Micron Sees 50%–66% Demand Fulfillment, Projects 81% Gross Margin
MU•Micron shares have surged 774.6% over the past year driven by extreme AI memory chip demand and a severe supply shortage. Management reports a 50%–66% customer demand fulfillment rate, supporting an 81% gross margin forecast, but normalization of supply-demand could sharply erode profitability.
1. Rally Fueled by AI Demand
Micron's stock soared 774.6% year-over-year as AI-driven demand for DRAM and NAND memory chips outpaced industry growth, pushing utilization rates higher across its fabrication facilities.

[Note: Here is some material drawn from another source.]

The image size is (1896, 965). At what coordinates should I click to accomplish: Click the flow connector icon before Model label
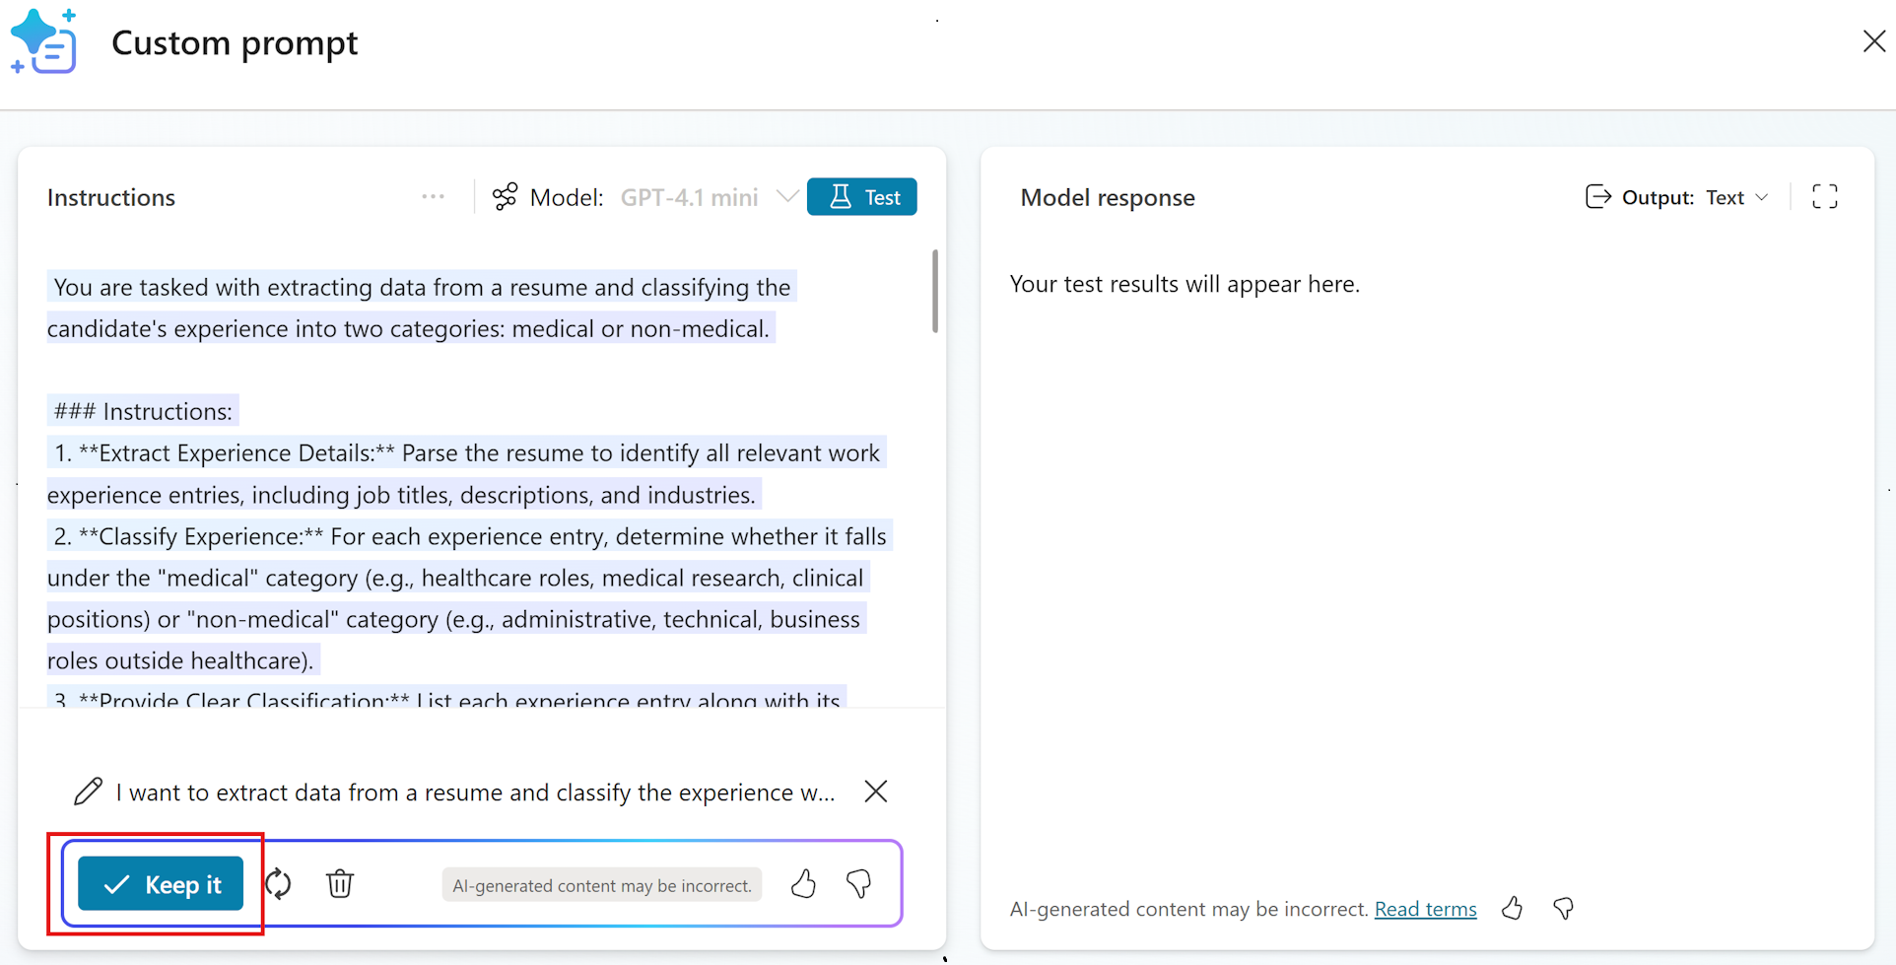(505, 196)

2. Supply-Demand Imbalance and Fulfillment Rate
Management confirmed that the company can only fulfill 50% to 66% of key customers’ medium-term memory orders due to capacity constraints, underscoring the severity of the current supply shortage.
3. Pricing Power and Margin Guidance
The tight supply environment enables Micron to dictate prices, supporting a forecasted 81% gross margin for the next quarter, far above the historical cyclical peak in the low sixties.
4. Risks of Market Normalization
Should supply capacity increase or AI memory demand plateau, fulfillment rates would rise, triggering competitive pricing and eroding the record-high margins that underpin the current valuation.